Mr Korb pointed to the example of Iraq, where US forces had begun pulling out and would be out completely by the end of next year. “I'm very happy that President Obama, in announcing a troop increase in Afghanistan, also talked about a deadline,” he said. “The message is that this government has to clean up its act.”
Mirwais Yasini, deputy speaker of the Lower House of the Afghan parliament who briefly ran for Afghan president last year, did not see that happening anytime soon. “There is no security, there is corruption, there's no reconciliation, there are no services for Afghan citizens,” he said. “Democracy is just a slogan...we are establishing a very dirty precedent.”
Yasini's co-panelist, former US Ambassador Peter Galbraith, was fired last year from his post as a United Nations envoy to Afghanistan for accusing his boss of concealing election fraud. He said the government could not provide the security, rule of law and services necessary to support the US-led war.
“A government that is ineffective and in office by fraud cannot win the support of the population,” said Mr Galbraith. “It cannot do what it needs to make a counter-insurgency strategy work.”
Standing up from his seat in the audience, the Afghan Ambassador to Qatar, Wali Monawar, asked what sort of alternatives Mr Galbraith might offer to the current government. Mr Galbraith suggested a new election or a power-sharing political system.
Mr Sebastian pressed the point. “There is no other government,” he said. “This is the Afghan government, however ineffective or corrupt, however it fails to meet your expectations.”
Mr Galbraith pointed to the one million phoney votes estimated by European Union monitors. “Tim,” he said, “you cannot say that a govt that is in office by massive fraud is a legitimate government.”
“What do you expect?” responded Mr Sebastian. “It's hard enough to get a fair election in the United States.”
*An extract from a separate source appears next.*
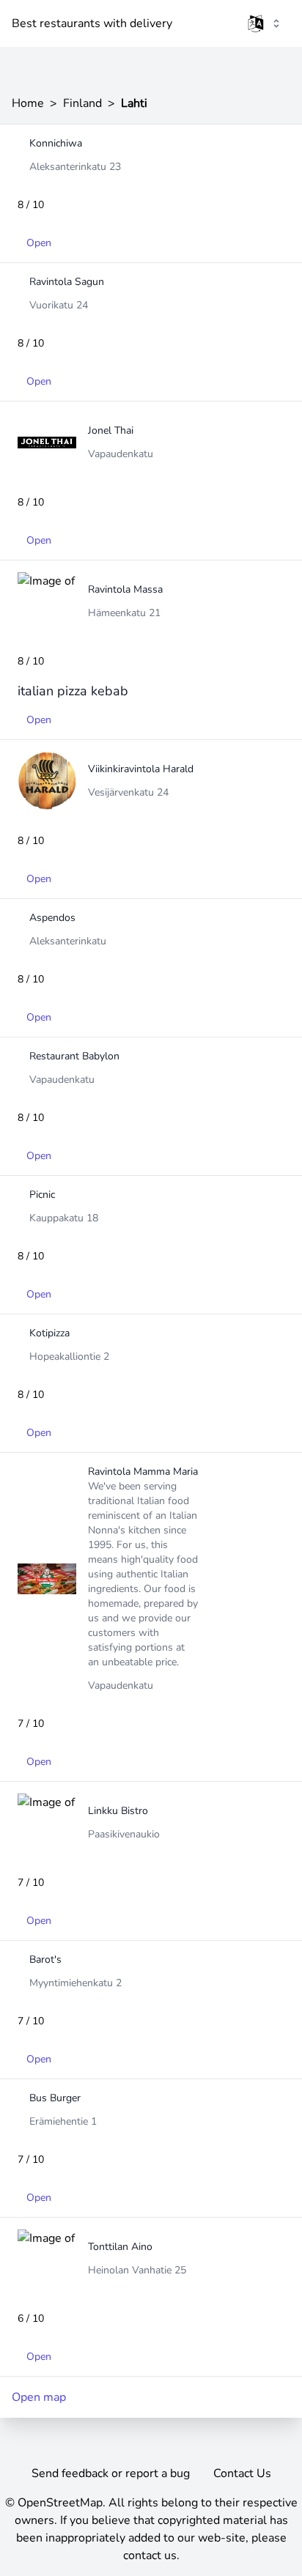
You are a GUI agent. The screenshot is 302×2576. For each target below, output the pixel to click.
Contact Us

Ms Barakzai pointed out that President Karzai had received the support of the Afghan people three times – in a 2002 loya jirga, or meeting of elders, in the first presidential election, in 2004, and again last year. “Democracy is not a product,” she said. “It's always a process and this process takes decades and generations.”
“But why must it take decades and generations?” asked Mr Sebastian.
Ms Barakzia responded, “How long did it take your country to establish democracy?”
A BBC/ABC poll released this week found 68 per cent of Afghans saw the government as heading in the right direction. And Mr Korb viewed the Afghan Parliament's recent rejection of 17 of Mr Karzai's 24 proposed cabinet members as a “great step forward” for democracy. “We tend to confuse elections with democracy,” he said. “It's civil society that you have to build, that's the key thing.”
Meanwhile, Amnesty International, a rights group, said the Karzai government shows “blatant impunity” for human rights, and has released at least five major drug leaders. Further, Mr Galbraith said last year's election fraud “disenfranchised every Afghan who cast an honest vote.”
Yet more than 500 international troops died in Afghanistan in 2009.
“They're dying for the chance to give Afghans a chance to choose their own destiny,” he said. “We're interested in helping the Afghan people make their own choices, and they have a limited amount of time..after a few years we will have done all that we can.”